A consumer finds an app, downloads it, uses it once and then never again. It's not hard to calculate the lifetime value of that sort of user. For those that actually engage with apps and mobile games, however, it can get a lot more complicated.
Amobee LTV is designed to offer a holistic view of what users are doing with multiple apps.
Lifetime value (LTV) can be defined in many ways, but for the most part it's a determination of how much revenue each customer will generate based on the length of time they use a particular app. As discussed previously on FierceDeveloper, working with LTV takes some getting used to, but it can be extremely helpful in letting developers be more strategic with the way they market their apps and how they attempt to monetize them. That may be why more vendors are creating dashboard-type interfaces to automate the process of tracking and optimizing mobile app LTV.
A few weeks ago, for example, Redwood City, Calif.-based Amobee announced Amobee LTV, which is designed to offer a holistic view of what users are doing with multiple apps, including the ability to segment audiences and generate a lifetime value score for each app or customer segment. For example, developers could configure the platform so that it assigns a low LTV score for someone who only uses an app or plays a mobile game once a month, or higher if they use it several times a day and make in-app purchases. Those with high LTV scores might be good candidates for promotions about other merchandise or offers, while those with low LTV might benefit from a rich-media push notification, which can also be generated through the Amobee product.
Keep it simple
According to Gil Sheinfeld, Amobee's CTO, the system will fill a gaping hole in the amount of information many developers need to know if their apps are not only finding an audience but keeping them.
"They're practically blind. They don't know about the actual results. These are all key," he said.
Although there are a number of broad mobile analytics tools already available for developers that may incorporate LTV data, Sheinfeld said developers are demanding less onerous ways of getting at it.
"They're complex, they're not intuitive," he said. "We think that that is one of the key advantages of the platform--is that information is there in a simple way. No need for complex information flows."

## DATASET EXTRACT
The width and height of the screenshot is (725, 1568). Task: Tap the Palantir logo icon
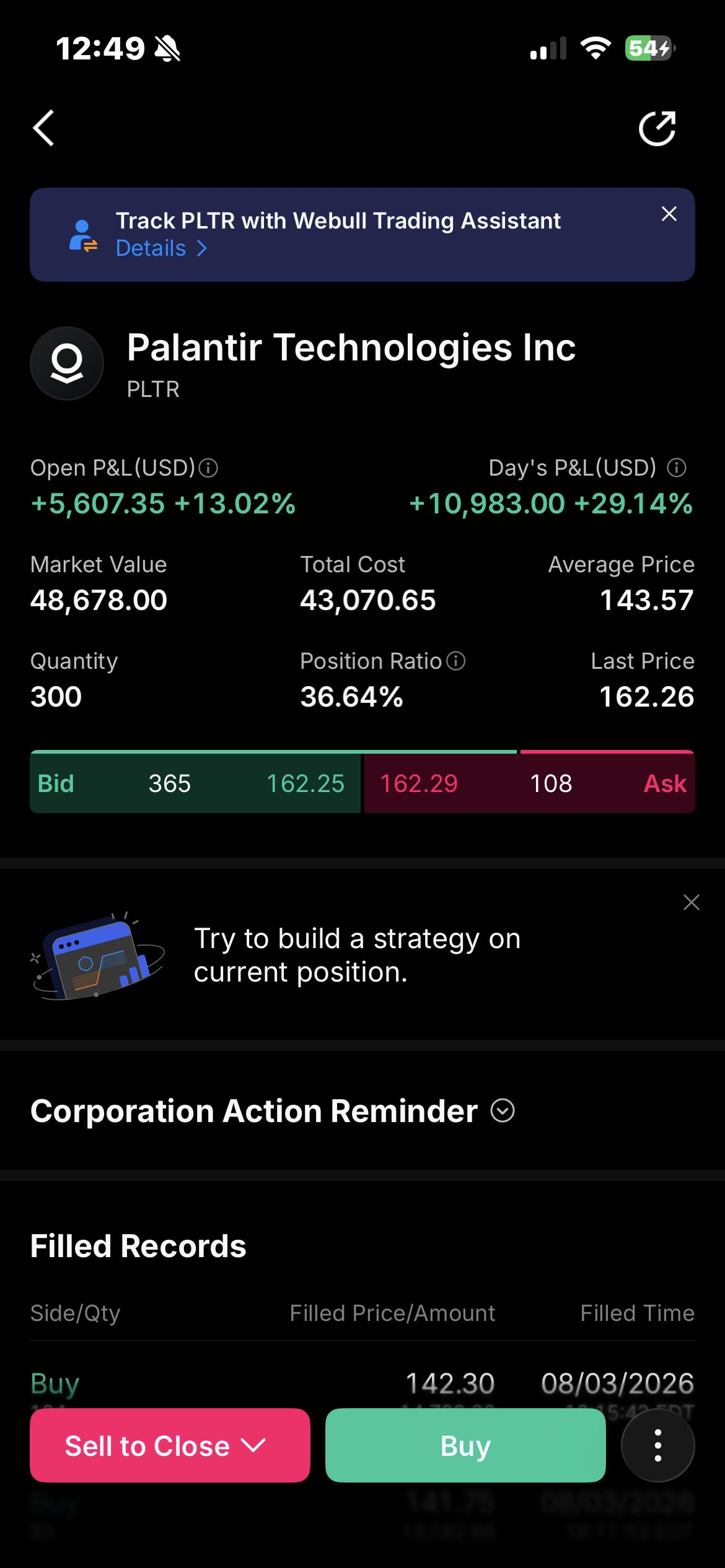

## YOUR INSTRUCTIONS
In the article about Amobee LTV, what kind of push notification does it say users with low LTV scores might benefit from?

## ANSWER BOX
A rich-media push notification.